The moves toward building islands in the Pacific to secure what China considers to be it’s maritime territory are about oil, and prestige. It wants aircraft carriers because the great power (USA) has them. If you were to ask the Chinese leadership why it wanted aircraft carriers, and if they were drunk, that’s what they’d tell you.
So China is never what it appears to be – even to the Chinese. Understanding China requires that you understand chameleons making love. And if you get it, you’ve been in China too long. 
If you owe somebody $30.00, you’re a debtor, if you owe them $3.5 trillion, you’re an ally. That’s the situation that the US finds itself in, with it’s fist around the Chinese gonads. In China you produce products in local currency (RMB) and you sell in dollars. That’s not national sovereignty. It’s a recipe for trouble until you can get your act together. And the Chinese will — in time — as it the Chinese way.
Some mandarins declare that the $3.5 trillion in foreign exchange (FOREX) reserves will be depleted within 3-5 years*

*According to the People’s Bank of China, its foreign-exchange reserves declined by $87.22 billion from a month earlier to $3.438 trillion at the end of November 2015.

That notwithstanding, you can never count out China.

The Chinese (as with all Asians that I met in Asia) are racists down to their core. All of them that I knew were shocked when we elected an American African to be president. One Chinese (thug) politician told me that he’d steal everything that wasn’t bolted to the floor and shat where he ate. I could go on, but the description of what he thought we were in for was not flattering. I thought to my self at the time that it might not be THAT bad. I was wrong.

21 COMMENTS

  1. I spent 2 weeks in China during the time we spent on our Chinese daughter's adoption. In 2002, the China I saw up close and personal was far from communist: everybody was selling something. Everywhere we looked, we saw entreprenuers hustling for Renmenbi.

    We were in Wuhan in July: over 100 degrees and humid as hell everyday. Our hotel had AC. Then we spent the last few days in Guangzhou at the WHite Swan. Nice.

    I liked China when I was there. Just like Cassius Clay and them Viet Cong, I got no beef with the Chinese.

  2. So many of their large "companies" are propped up time bombs. The good news is that the US will continue to feed the beast, and the status quo of propping them up will last the rest of our lifetimes. Or it could all come crashing down before then. But definitely one or the other…

  3. "Propped up time bomb" is more the rule than the exception. Norinko and some of the big state industrial companies are exceptions as are the big multi-nationals such as IBM, Apple, etc. who manufacture there.

### [Recorded data]
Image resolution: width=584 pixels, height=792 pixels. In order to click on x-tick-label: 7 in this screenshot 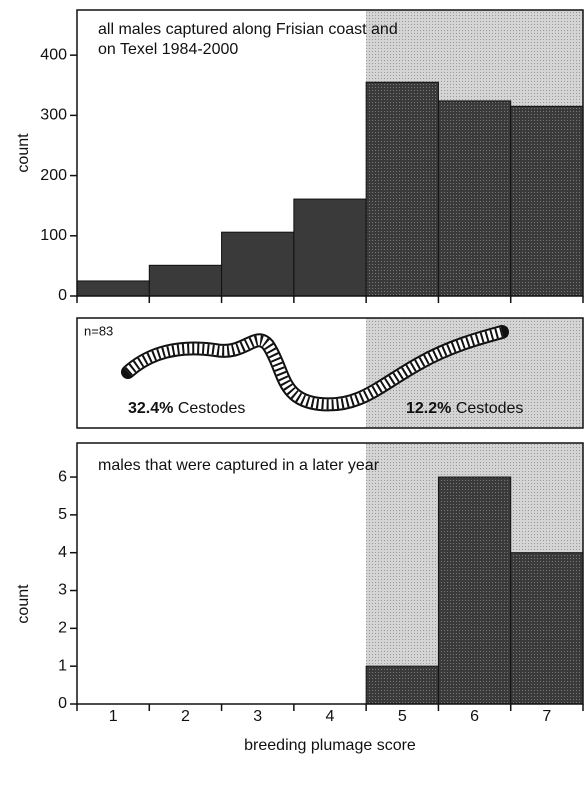, I will do `click(546, 716)`.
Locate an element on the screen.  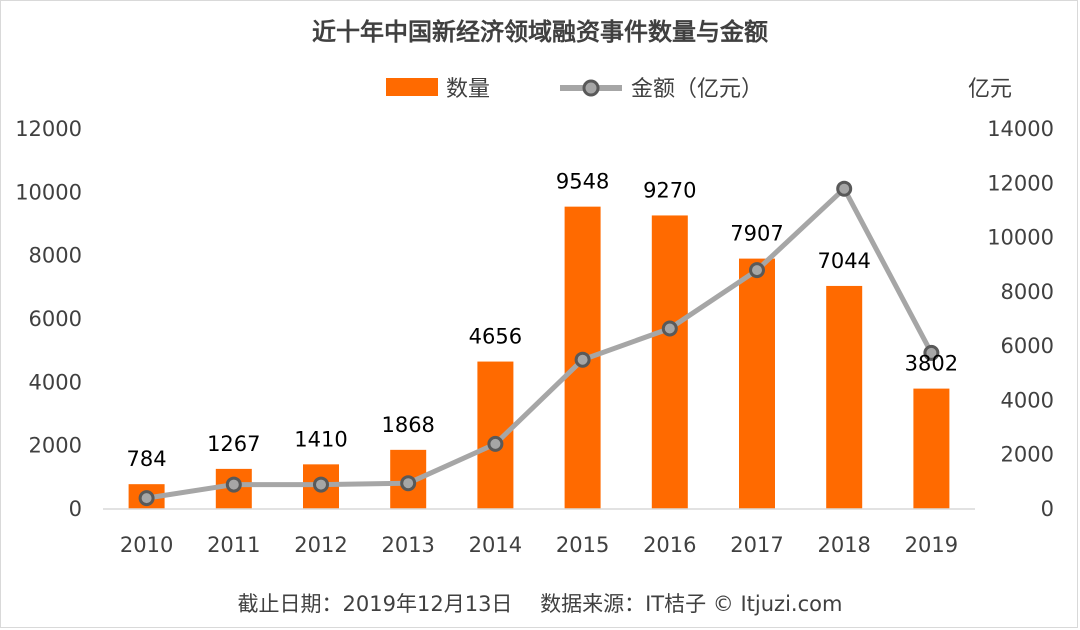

### [Check your understanding]
**1)** Say whether each of these statements agrees with the post about China, answering yes or no and quoting the words that decide it: (a) China's foreign-exchange reserves stood at $3.438 trillion at the end of November 2015. (b) The first commenter spent three weeks in China. (c) The hotel in Wuhan had no air conditioning.
**2)** Carry on the post about China from the point where it stops.

### [Activity answers]
**1)**
(a) Yes: "its foreign-exchange reserves declined by $87.22 billion from a month earlier to $3.438 trillion at the end of November 2015."
(b) No: "I spent 2 weeks in China"
(c) No: "Our hotel had AC."

**2)**
    Chinese accounting methods for wholly owned Chinese companies create situations where "problems" develop. Those reasons are precisely why it is so very difficult for a Chinese company to go to Nevada and get a gaming license. (Maybe "Anonymous", my friend who posts here occasionally will add something)

  4. China is never quite what you expect it to be — even if you have spent a lot of time in China. That and history combine to my point that you can't count out China.

  5. When I was in China, one Party Thug that I knew went off on a rant one day. We were on a train somewhere in the worker's paradise and he started off on how Japanese and Russians were better than Americans. I asked him. "What about those Chinese children that nobody wants? Do Japanese or Russians adopt them, take them home, lavish them with love and affection, raise them as their own?"

    It shut him up.

  6. Oh the Chinese are absolutely capitalists. I have a Chinese business man who has stayed with me (for a few weeks at a time)for the past 6 years. He's a big business man from Xiamen city who is doing a doctorate in business English. Of course so he can get his fingers in many pies. He is relentless. He eats, sleeps and breathes business. He is also incredibly rascist but he is an interesting person. We argue a lot, in a nice way. He gives himself an English name – Frank Q – yeah…I burst out laughing when he first introduced himself.
    I like the pictures; you look very swag LL. What are you doing in the second one? Mic in one hand and….secret, tiny spy equipment between fingers in the other? Or are you counting yourself in? I love captured moments like this.

  7. hina is racist, but not because of communism… look at Japan. I do believe that the chinese are capitalists because, in most communist countries, existence is hard scrabble and you have to do whatever to survive. I don't have much experience with the ChiComs, but I do know that Cubans (CubComs?) often behave in exactly the same way.

    I think communism goes against human nature.

  8. That's on the fourth floor of the Public Security Bureau Headquarters in Changsha, Hunan. All of the respective chiefs of police in Hunan province were there to hear me puff and sputter. The photo was taken during a break by a Chinese Communist Party apparatchik.

  9. Communism is a system to gain control. The more central control, the more power. The concept underpins the problem with growing the Federal Govt. to the point where it is now. All of those government mouths need to be stuffed by people who work and pay taxes.

  10. That particular thug may have. In the US I turn to the Ministry of Truth (MSNBC) when I want a question answered truthfully.

  11. No, but Orwell would be familiar with the scene today. By the way, if anyone from the Ministry of Justice asks, I love Big Brother.

  12. My suits are custom made. Would you expect less? And while I like French cuffs and cufflinks, they're a pain in the neck.

  13. Well that's where you're going wrong, they're supposed to go in your cuffs. 🙂

    I wouldn't expect any less, no.

  14. My blog has already been banned by my friends, the ChiComs. Please let the Ministry of Justice know that I love Big Brother, as well.

  15. >The Chinese (as with all Asians that I met in Asia) are racists down to their core.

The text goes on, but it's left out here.